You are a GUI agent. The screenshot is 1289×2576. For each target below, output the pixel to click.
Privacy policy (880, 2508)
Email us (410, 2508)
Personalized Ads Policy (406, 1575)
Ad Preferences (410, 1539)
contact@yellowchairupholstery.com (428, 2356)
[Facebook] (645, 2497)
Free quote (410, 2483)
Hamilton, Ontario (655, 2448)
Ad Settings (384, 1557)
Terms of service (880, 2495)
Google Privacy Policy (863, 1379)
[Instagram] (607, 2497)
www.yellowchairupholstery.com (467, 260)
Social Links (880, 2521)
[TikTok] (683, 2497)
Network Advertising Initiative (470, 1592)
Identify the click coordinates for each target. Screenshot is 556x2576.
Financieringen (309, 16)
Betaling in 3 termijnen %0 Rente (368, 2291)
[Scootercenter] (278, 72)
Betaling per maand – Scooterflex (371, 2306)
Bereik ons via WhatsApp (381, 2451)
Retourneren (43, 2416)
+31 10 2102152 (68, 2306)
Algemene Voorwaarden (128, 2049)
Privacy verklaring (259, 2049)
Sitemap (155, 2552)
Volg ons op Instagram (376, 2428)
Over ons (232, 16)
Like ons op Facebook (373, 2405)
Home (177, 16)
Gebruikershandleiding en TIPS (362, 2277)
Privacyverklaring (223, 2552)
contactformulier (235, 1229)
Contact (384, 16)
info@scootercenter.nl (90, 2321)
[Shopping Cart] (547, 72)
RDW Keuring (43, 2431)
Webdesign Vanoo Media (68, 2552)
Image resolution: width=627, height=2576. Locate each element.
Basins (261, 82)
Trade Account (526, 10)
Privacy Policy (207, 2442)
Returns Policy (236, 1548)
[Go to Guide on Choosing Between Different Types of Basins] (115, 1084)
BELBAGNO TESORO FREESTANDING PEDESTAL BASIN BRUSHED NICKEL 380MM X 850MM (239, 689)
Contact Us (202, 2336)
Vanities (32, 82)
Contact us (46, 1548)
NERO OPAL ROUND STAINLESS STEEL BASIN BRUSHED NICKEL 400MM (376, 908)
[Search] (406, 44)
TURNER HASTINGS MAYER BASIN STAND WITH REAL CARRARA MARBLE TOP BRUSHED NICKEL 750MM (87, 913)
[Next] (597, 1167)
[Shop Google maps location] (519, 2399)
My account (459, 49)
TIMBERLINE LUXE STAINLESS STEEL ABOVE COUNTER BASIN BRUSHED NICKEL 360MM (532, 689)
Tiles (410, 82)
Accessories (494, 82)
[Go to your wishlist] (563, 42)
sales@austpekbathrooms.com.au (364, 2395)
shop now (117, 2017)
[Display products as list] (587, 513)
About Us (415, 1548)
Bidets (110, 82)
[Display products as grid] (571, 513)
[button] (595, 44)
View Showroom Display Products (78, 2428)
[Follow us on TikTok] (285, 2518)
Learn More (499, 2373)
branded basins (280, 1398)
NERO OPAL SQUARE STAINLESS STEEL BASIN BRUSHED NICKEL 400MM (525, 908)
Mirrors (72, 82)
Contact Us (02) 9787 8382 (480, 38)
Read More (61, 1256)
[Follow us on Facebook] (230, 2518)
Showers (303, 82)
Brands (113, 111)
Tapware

==================================================

## Work item
Beginning at the line above that contains "[Facebook] (645, 2497)", return each line exactly through the line that contains "Network Advertising Initiative (470, 1592)", and no others.

## Solution
[Facebook] (645, 2497)
Free quote (410, 2483)
Hamilton, Ontario (655, 2448)
Ad Settings (384, 1557)
Terms of service (880, 2495)
Google Privacy Policy (863, 1379)
[Instagram] (607, 2497)
www.yellowchairupholstery.com (467, 260)
Social Links (880, 2521)
[TikTok] (683, 2497)
Network Advertising Initiative (470, 1592)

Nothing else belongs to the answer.